21 January 2017

Naturalisation (2) — apostilles

[Here's a link to the first installment of this series.]

I knew the short form of the birth certificate wouldn't satisfy requirements in France because we'd already been caught in that trap. Walt's short form certificate had been accepted in Blois when he applied for his carte de séjour but rejected by the health insurance system here a few years later. He'd obtained the long-form document on one of his trips to Albany NY, translated it, and taken it to the health insurance people, who were then happy with it.

When we looked carefully at the birth certificates we had been able to get in North Carolina (example on the right) and in New York, we realized that they were pretty much illegible in many places. They had to be translated. How would a translator be able to decipher them? On the N.C. documents, it was handwritten information — people's names, signatures, place names — that was unreadable. On the N.Y. documents, it was the printed matter on the form itself that was illegible, because it was in such small type and the copies, made from microfilm, were of such poor quality.

Besides all that, we had to get special authentication papers called apostilles for every document we were going to submit. You can only get those in the states where the documents originated, but not at the U.S. Embassy in Paris, because the U.S. federal government does not keep records of things like its citizens' births, deaths, divorces, and marriages. Those are matters left for the individual states to deal with, and the U.S. states don't have embassies and consulates in other countries.

We had never before been asked to have apostilles for our birth certificates. During all those years when we turned in birth certificates and information about our financial resources, nobody at the local government level had ever required or even mentioned them. The apostille is a document that resulted from a treaty signed by European counties including France, along with the U.S., Australia, and Canada, as a way to guarantee that documents issued in one country and handed over in another really are authentic and are not counterfeit. It's a special kind of international notarization, and the French national government in Paris and court system require them.

To get the apostilles, I had to take or send my and my father's birth certificates, for example, to the office of the secretary of state in Raleigh, North Carolina. An official there would draft and sign the apostilles. In each case, the apostille I ended up getting was glued to the birth certificate to prevent the two pages from being separated. Each one required payment of a $10 fee by certified check or money order.

I was not aware of any way able to get a money order or a certified bank check in U.S. dollars here in France. So I had to do all that in N.C., or have somebody do it for me. On one of my trips, I mailed everything in rather than drive 300 miles to Raleigh and back from my home town. The original documents are mailed back to you if you send in a self-addressed, stamped envelope. In France, I didn't have any U.S. postage stamps, or any way I knew of to get any. So I had to go get them in the U.S. as well.
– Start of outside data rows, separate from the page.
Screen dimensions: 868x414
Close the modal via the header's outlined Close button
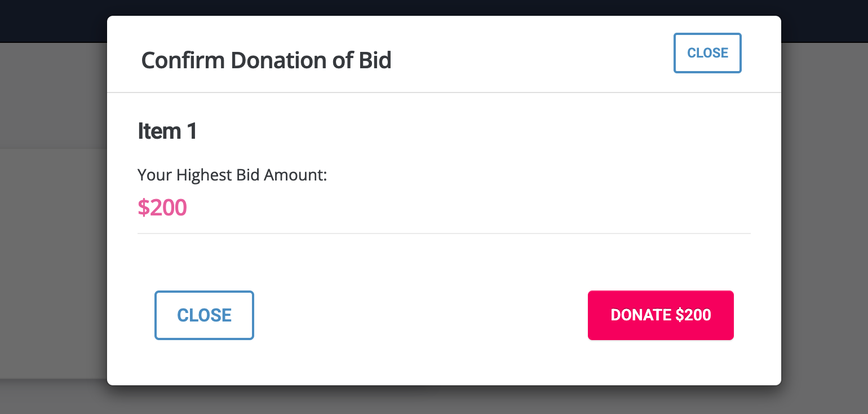click(707, 53)
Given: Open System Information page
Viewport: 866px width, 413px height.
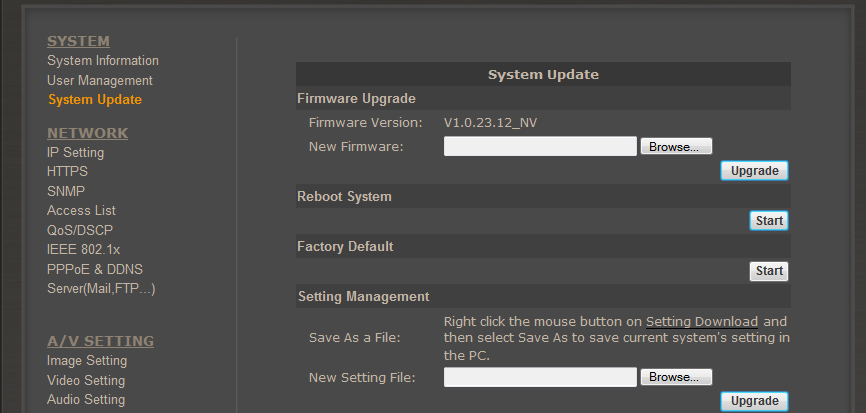Looking at the screenshot, I should coord(103,61).
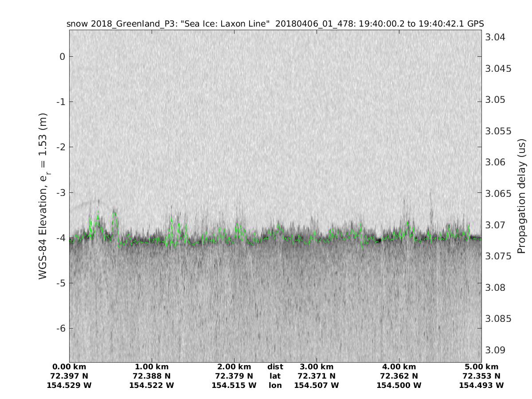Click the -4 elevation tick label
Viewport: 532px width, 399px height.
click(60, 238)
For my mother's South Carolina birth certificate, the process was the same, but the fee was just $2.00. By the way, it's interesting that apostille is a French word but there's nothing in French on the document itself.

There was one other solution. There are outfits that will obtain the apostilles for you and mail them to you in France. The one we contacted in New York wanted $200.00 per apostille. Yikes! We have nine apostilles for nine separate documents at this point. The fee was too high.
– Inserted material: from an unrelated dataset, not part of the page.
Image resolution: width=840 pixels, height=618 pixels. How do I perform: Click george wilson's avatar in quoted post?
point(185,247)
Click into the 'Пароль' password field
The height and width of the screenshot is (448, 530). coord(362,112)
Walt had the same issues for New York, or worse. Remember when I said that his parents' birth certificates were stamped "For genealogical research only"? They weren't certified, legal copies, because he was not allowed to obtain certified documents for his parents. It's the law there. And when Walt was in Albany, he learned that for uncertified documents you can't get an apostille.

The solution was for him to draft sworn afadavits to the effect that the genealogy research copies were, to the best of his knowledge, his parent's authentic birth certificates. Those, along with his own birth certificate, had to be authenticated and notarized at the county level, and then he could get apostilles from the state government office in charge of issuing them. Isn't it strange that one branch of the state government wouldn't issue an apostille for a document from another office of the state government unless it had first been authenticated by the county government?
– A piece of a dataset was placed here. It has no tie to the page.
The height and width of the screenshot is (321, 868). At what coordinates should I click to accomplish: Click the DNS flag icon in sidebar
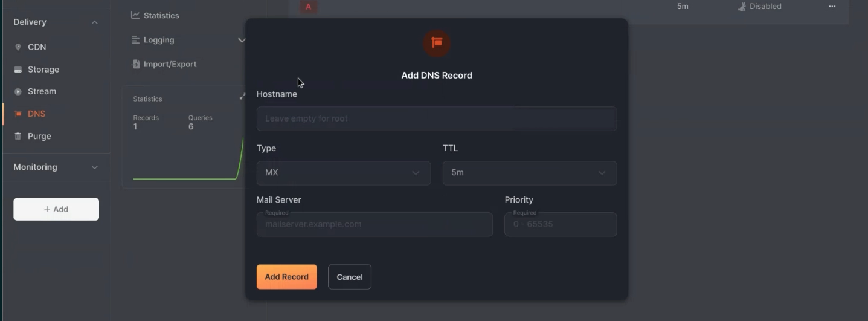(18, 114)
Walt was lucky that he was born and grew up in the New York capital city, Albany. He was staying with friends and family there. All the state government offices are there. We don't really know if our parents' birth certificates need apostilles, but we know ours do. It was better to get the apostilles for everything while we were in the U.S. rather than find out later that we needed them and then we would either have to pay a large fee to get them sent here, or make another trip to the U.S. to get them.

The next step would be to get everything translated into French. We were not allowed do the translations ourselves. They had to be done by a court-accredited translator.

More tomorrow...

21 comments:

  1. I paid for the apostille for my birth certificate by credit card online to the Australian passport office. I confused the births, deaths and marriages registry office though by dealing directly with them and with the passport office myself. It never occurred to me that one government department would be allowed to talk to another and so I had sent the apostille paperwork to the passport office with a note saying BD&M would send the birth certificate. Normally, apparently, people send all of the paperwork to BD&M, who then forward everything to the passport office who then send it back to the individual making the request. It would help if somewhere on one of their websites it said that that's how it worked, but if it does, and even after several email exchanges with both departments during the process, it didn't dawn on me.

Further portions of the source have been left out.